Showing posts with label Washington. Show all posts
Showing posts with label Washington. Show all posts

Thursday, May 29, 2008

What room is this?

Here's a tip: if there' so much stuff in the photo that it's unclear what room is being shown, it might be time to call in help.

I bet there's a story behind this...

...and that it's not a cheerful one. I can't think of any happy reason why people would have photos like this in their listing.

A little privacy, guys?


Ahhh... nothing like kicking back in a nice, relaxing tub.... surrounded by photographs of people staring at you.

Sunday, May 25, 2008

Oh my. Why can't all listings be like this?

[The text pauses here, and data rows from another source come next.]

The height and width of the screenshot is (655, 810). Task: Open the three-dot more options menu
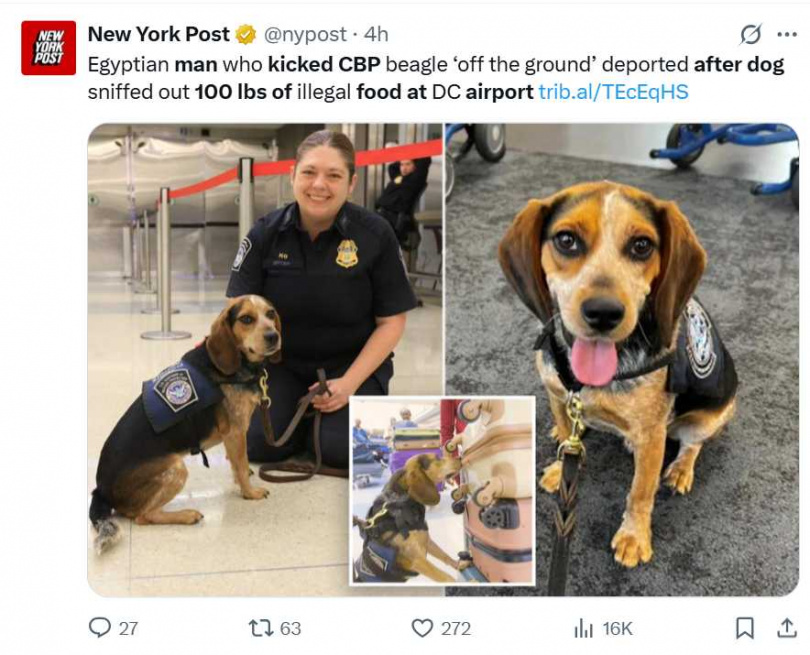click(x=787, y=35)
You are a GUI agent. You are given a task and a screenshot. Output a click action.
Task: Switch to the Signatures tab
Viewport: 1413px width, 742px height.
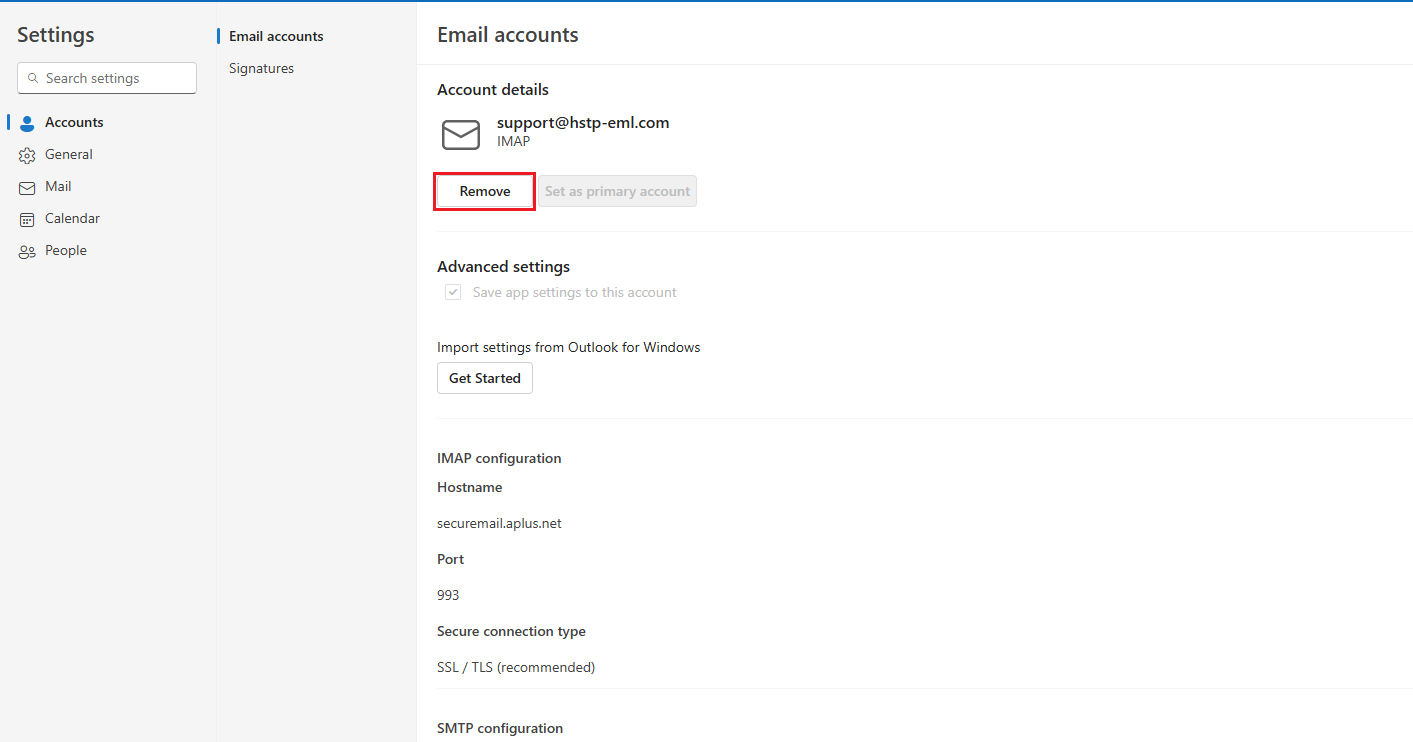point(261,68)
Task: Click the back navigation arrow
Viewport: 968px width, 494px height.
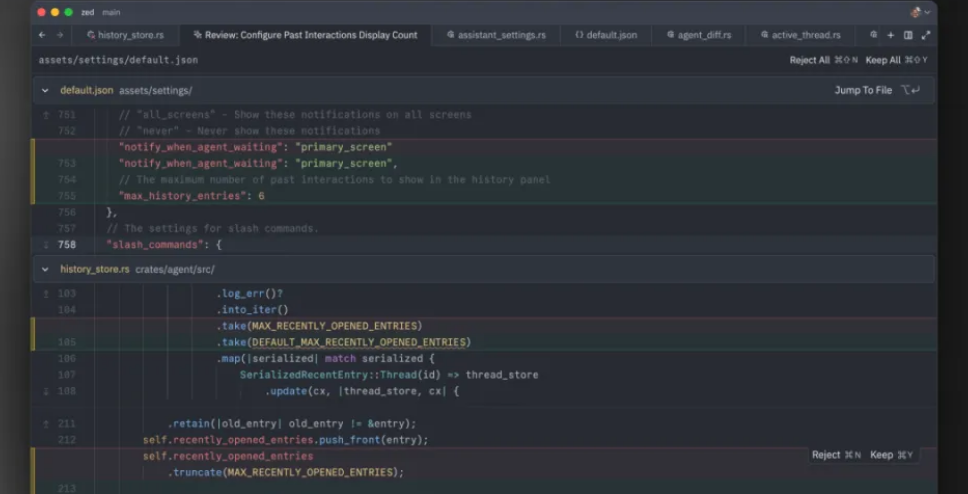Action: click(x=42, y=35)
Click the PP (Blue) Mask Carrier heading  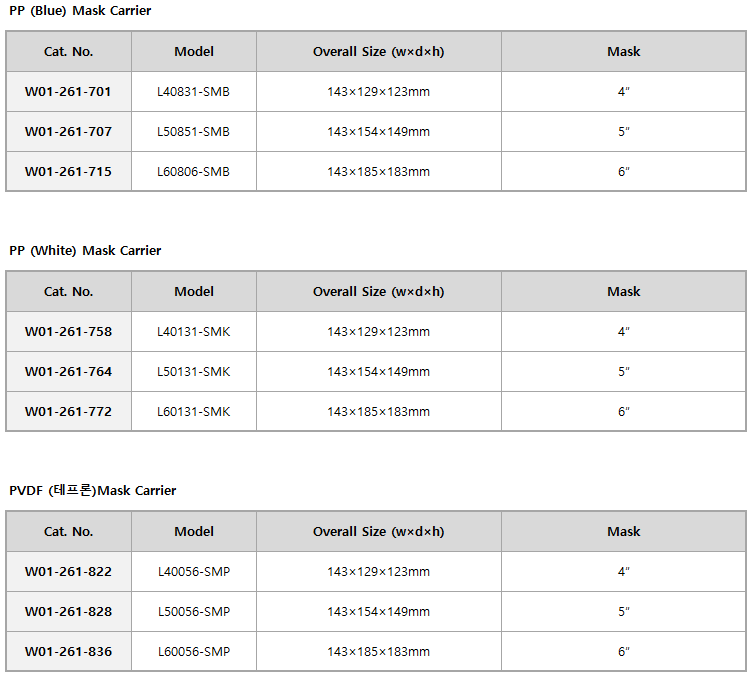(x=80, y=11)
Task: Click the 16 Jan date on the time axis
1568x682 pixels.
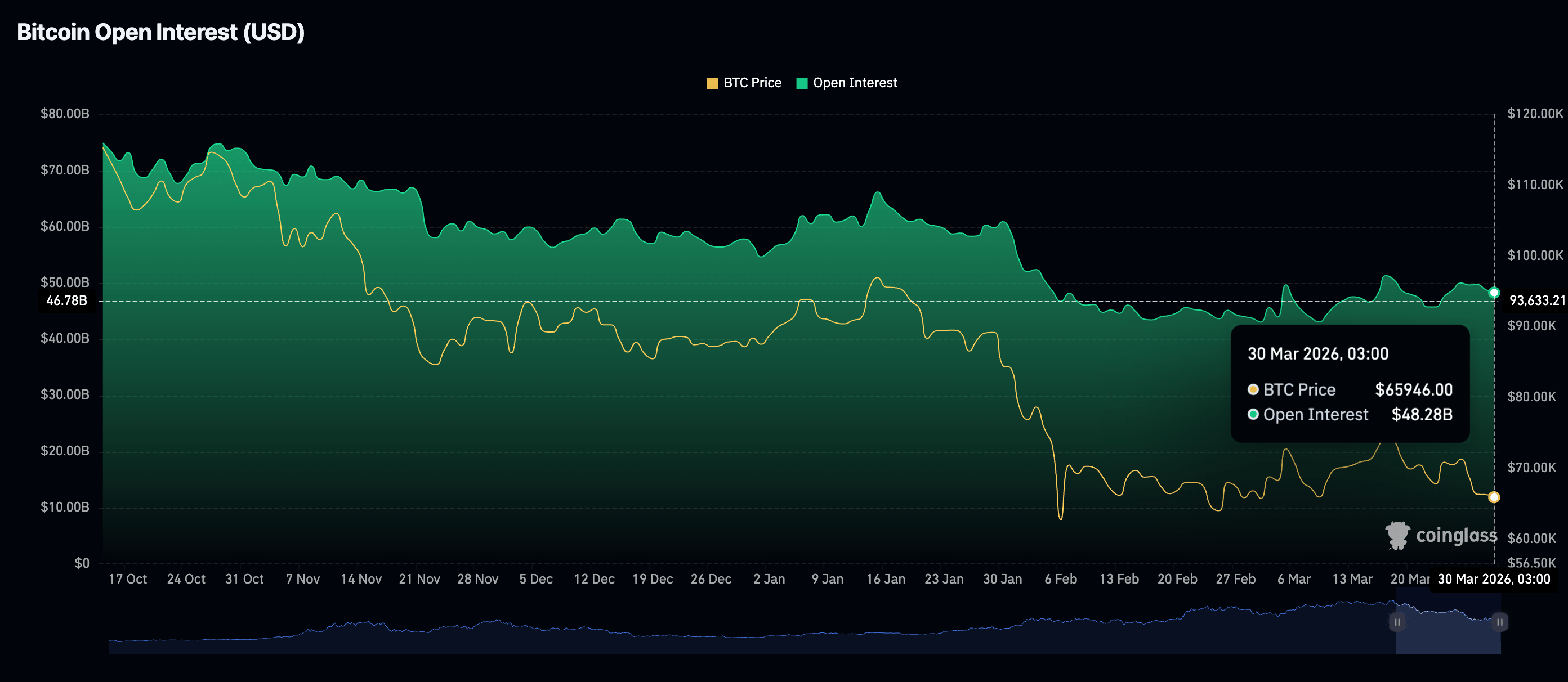Action: tap(885, 578)
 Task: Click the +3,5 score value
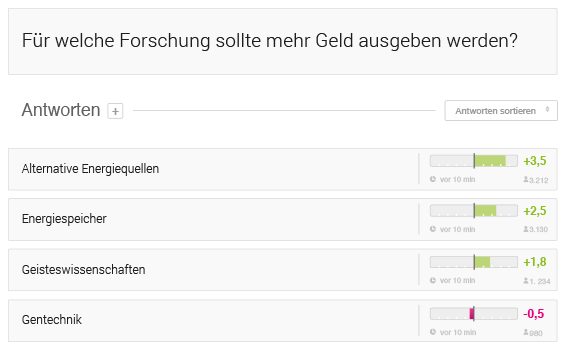(535, 161)
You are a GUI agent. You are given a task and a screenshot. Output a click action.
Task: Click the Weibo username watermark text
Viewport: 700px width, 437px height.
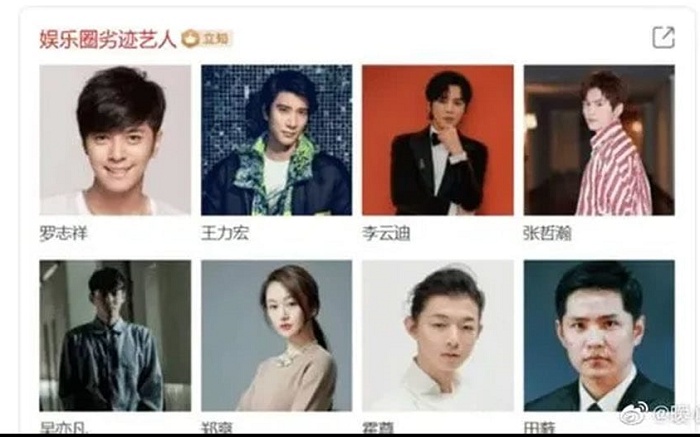tap(675, 413)
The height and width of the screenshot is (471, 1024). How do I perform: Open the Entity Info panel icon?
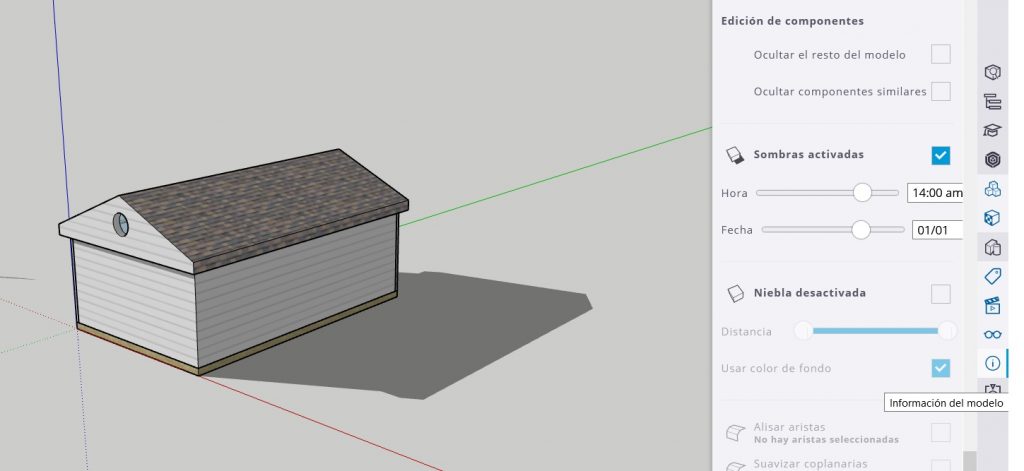click(x=992, y=72)
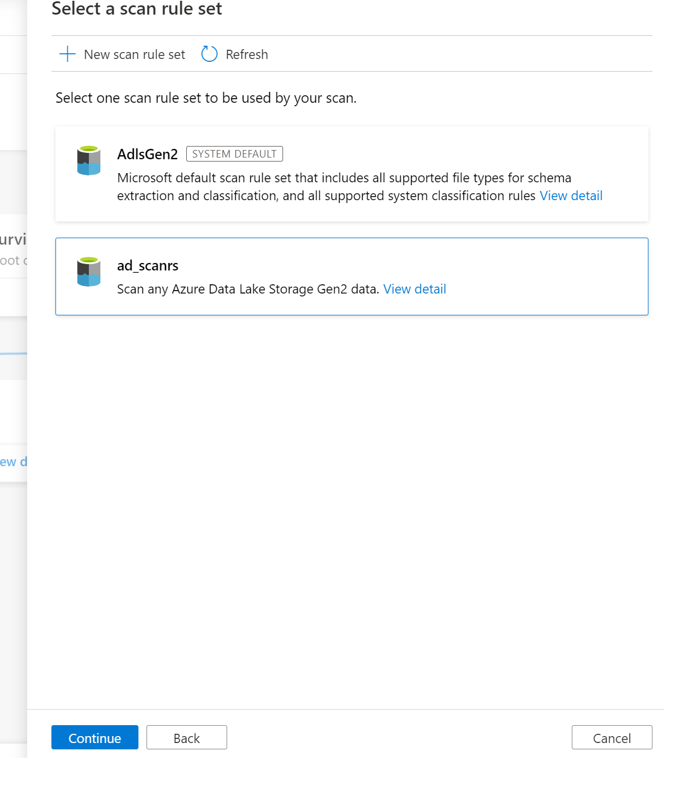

(The house is no longer available. Sorry.)

Ah! It has a corner.


From this photo, we learn that the house... um... has a floor. And it meets at least two of the walls, one of which has a window.

Friday, May 23, 2008

It's just a scratch.


According to the listing, this is a "Cosmetic Fixer." I can barely change a light bulb, so maybe I'm wrong, but it seems to me that once you're at the garbage-bag-on-the-nonexistent-wall stage of things you're past cosmetics.

Is this... good?


I don't know what this patch is, but it must be something good. Because otherwise it wouldn't be in the listing.

More work-triangle efficiency


It's useful to have the sink and the fridge close to each other. Maybe not quite this close...

Wall to wall to wall to wall to wall carpeting!


No. Carpet in the kitchen? That's just wrong.

I want to know more.


I'm a nosy person, obviously. So I'm curious about this house. Were people living here when it looked like this? Or has it all happened since they moved out?

Ready for that BATF stand-off


Is that a mattress in front of the window? And a chair in front of the door? In a cabin with no plumbing or power? Why yes, I believe it is.

Wednesday, May 21, 2008

Make every photo count.

This listing had only two photos, and this is one of them:


I wonder what the photos that didn't make the cut looked like.

Screw it. Let's just sell the place.


"You clean it up."
"No, you."
"You!"
"You!"
"You!"
"You!"
"You!"

$200,000 and all this could be yours!


I exaggerate. It's not really $200,000.

It's $199,500.

Tuesday, May 20, 2008

I find this photo soothing.


I don't know why. Maybe it's the calm colors. Or maybe it's because the listing tells me not to be scared.

Nobody likes pools.

Our house had a pool like this one when we moved in, too:


It cost about $3,000 to get it removed. Which is probably why these people are just keeping their pool, even though it's so full of algae it's almost a wetlands:



Although, come to think of it, it looks like that one's above ground. Hmmm. All I know is that I have absolutely no urge to go down that slide.

Monday, May 19, 2008

Dora Dora Dora Dora Dora


I counted five more TVs in this house. (I'm judgmental like that, but it's okay because my children play with nothing but organic twigs and rain puddles.)

Awww.



Happy Valentine's Day to you, too, listing.

Looks a lot like my desk.


This photo says nothing about the house -- all you can see is the table and the crap on it. So why include it?

Sometimes it seems like a really spiteful person picks the photos. A really spiteful person who doesn't care what the listing looks like for a half-million dollar house.

Sunday, May 18, 2008

Cough, cough

The walls in this photo make me think the current residents are heavy, heavy smokers:


But the bathroom? Smoke stains? Maybe I'm happier not knowing.